=== ROWS ===
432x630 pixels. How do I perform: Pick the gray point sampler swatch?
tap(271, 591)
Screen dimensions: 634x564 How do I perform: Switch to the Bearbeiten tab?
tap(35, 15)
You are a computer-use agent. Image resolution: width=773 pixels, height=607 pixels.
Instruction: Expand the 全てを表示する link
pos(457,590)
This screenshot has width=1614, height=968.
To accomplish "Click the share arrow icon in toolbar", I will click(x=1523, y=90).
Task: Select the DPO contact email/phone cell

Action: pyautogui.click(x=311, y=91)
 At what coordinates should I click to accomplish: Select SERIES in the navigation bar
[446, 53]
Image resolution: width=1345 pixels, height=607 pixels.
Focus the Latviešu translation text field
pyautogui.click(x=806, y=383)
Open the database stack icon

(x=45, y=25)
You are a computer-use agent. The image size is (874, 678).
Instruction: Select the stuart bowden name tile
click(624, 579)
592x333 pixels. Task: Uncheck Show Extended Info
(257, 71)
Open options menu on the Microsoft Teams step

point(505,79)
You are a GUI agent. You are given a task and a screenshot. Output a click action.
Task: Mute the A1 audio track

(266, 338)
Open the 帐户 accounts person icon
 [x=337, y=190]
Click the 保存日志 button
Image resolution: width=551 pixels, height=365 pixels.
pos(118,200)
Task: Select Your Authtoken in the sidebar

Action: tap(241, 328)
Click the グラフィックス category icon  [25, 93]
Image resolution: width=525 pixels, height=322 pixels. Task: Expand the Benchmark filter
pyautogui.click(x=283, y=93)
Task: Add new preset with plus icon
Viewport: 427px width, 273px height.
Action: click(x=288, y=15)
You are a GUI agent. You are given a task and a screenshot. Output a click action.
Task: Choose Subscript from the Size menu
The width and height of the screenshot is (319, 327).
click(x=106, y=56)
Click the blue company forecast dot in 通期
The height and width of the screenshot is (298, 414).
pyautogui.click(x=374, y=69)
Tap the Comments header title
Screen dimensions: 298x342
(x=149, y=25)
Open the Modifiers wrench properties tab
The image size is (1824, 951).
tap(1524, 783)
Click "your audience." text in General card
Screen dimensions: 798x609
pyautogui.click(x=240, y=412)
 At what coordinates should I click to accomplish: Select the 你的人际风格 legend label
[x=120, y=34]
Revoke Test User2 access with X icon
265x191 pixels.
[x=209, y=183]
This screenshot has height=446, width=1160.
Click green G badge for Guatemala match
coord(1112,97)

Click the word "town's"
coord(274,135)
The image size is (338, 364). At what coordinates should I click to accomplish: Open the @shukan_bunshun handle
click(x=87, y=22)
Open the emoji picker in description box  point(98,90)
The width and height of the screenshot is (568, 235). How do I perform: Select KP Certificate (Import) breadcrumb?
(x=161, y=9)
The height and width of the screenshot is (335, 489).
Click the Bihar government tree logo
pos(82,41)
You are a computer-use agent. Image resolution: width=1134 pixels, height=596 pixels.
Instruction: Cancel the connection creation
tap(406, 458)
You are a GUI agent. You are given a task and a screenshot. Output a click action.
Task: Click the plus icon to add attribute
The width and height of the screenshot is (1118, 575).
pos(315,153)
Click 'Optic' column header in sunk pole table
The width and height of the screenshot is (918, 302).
===
SHORT TASK:
Pick out every line in the items above that contains the string "icon", treating uppercase and lowercase as different, and copy those lines.

OUTPUT FOR THIS TASK:
To accomplish "Click the share arrow icon in toolbar", I will click(x=1523, y=90).
Open the database stack icon
Open the 帐户 accounts person icon
Click the グラフィックス category icon  [25, 93]
Task: Add new preset with plus icon
Revoke Test User2 access with X icon
Task: Click the plus icon to add attribute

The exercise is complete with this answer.